Müllhalde Ozean
- Müllhalde Ozean
- Plastik und Gift im Bauch von Meerestieren
- Auf einer Seite lesen
Auch wenn er fortgespült wird, ist er nicht weg: Kunststoffabfall, der sich massenhaft auf dem Erdball verteilt, wird zur ernsten Gefahr für Mensch und Tier
Plastik ist aus unserem Alltag nicht mehr wegzudenken. Es findet sich in Kleidung, Kosmetika, in Lebensmitteln, Mineralwasser und im Bier. Nach Schätzungen des Bundesumweltamtes (UBA) landen bis zu 30 Millionen Tonnen Kunststoffabfälle jährlich in den Ozeanen, allein in Europa sind es bis 5,7 Millionen Tonnen. Der wachsende Müll schädigt zunehmend die Gesundheit der Ökosysteme.

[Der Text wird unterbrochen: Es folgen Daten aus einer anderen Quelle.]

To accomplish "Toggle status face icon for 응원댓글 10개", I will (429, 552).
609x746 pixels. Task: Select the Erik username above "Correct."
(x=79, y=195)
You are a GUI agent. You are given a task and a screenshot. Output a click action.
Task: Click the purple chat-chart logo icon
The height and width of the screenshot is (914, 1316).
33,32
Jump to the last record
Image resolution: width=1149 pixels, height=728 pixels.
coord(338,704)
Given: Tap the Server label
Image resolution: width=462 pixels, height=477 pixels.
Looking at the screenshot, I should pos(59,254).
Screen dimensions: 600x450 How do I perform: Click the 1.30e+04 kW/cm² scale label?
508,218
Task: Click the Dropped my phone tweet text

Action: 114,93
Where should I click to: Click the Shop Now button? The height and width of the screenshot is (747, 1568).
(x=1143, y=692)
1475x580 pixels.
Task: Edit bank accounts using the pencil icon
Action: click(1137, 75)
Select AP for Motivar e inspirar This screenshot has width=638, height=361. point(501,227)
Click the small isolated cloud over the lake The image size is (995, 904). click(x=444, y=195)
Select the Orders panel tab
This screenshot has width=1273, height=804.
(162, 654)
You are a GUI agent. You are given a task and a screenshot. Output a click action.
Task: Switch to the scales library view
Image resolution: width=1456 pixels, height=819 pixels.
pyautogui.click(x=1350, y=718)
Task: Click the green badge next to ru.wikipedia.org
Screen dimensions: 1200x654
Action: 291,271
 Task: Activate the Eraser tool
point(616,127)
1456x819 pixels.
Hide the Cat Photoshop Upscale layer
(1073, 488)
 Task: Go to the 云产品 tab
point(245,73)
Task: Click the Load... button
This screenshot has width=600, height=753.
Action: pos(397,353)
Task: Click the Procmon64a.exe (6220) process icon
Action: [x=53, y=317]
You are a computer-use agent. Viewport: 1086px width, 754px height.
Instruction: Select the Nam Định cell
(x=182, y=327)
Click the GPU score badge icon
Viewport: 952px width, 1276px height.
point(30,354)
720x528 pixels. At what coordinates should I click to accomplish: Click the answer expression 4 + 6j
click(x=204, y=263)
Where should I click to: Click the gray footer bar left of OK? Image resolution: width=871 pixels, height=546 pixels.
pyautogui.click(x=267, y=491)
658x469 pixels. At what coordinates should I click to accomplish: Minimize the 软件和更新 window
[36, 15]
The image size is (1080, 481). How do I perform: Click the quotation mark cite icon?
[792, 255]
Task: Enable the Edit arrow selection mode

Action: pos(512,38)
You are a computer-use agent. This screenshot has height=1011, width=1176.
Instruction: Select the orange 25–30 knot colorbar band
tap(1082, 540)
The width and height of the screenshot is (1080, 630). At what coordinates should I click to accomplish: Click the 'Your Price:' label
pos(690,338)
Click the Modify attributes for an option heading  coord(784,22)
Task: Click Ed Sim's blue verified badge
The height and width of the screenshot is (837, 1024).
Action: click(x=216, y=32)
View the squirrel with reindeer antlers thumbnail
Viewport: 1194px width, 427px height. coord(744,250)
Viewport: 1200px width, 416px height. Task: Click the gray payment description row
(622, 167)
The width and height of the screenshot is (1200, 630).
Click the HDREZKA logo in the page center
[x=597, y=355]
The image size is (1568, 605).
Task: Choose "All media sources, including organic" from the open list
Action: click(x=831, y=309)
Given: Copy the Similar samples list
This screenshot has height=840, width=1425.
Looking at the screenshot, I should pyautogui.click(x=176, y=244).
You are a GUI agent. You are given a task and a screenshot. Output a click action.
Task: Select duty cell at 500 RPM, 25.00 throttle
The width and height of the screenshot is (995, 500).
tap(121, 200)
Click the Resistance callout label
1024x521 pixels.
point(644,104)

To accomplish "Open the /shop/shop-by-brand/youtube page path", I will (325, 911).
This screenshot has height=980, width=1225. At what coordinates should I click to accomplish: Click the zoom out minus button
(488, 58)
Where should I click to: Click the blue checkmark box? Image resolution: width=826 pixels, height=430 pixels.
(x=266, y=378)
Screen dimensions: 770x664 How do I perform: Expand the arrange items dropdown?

Ob leere Plastikflaschen, alte Fischernetze oder Tüten - zu den tausenden Tonnen Plastik, die täglich vom Festland ins Meer gespült werden, kommen Verpackungen, Besteck und ähnliches, das die Touristen an den Stränden zurücklassen. Auch von Schiffen wird Plastikmüll über Bord geworfen. Glaubt man einer Studie des UBA von 2014, werden jährlich rund 300 Millionen Tonnen Kunststoffe hergestellt. Sechs bis zehn Prozent davon landen nach Gebrauch in den Weltmeeren.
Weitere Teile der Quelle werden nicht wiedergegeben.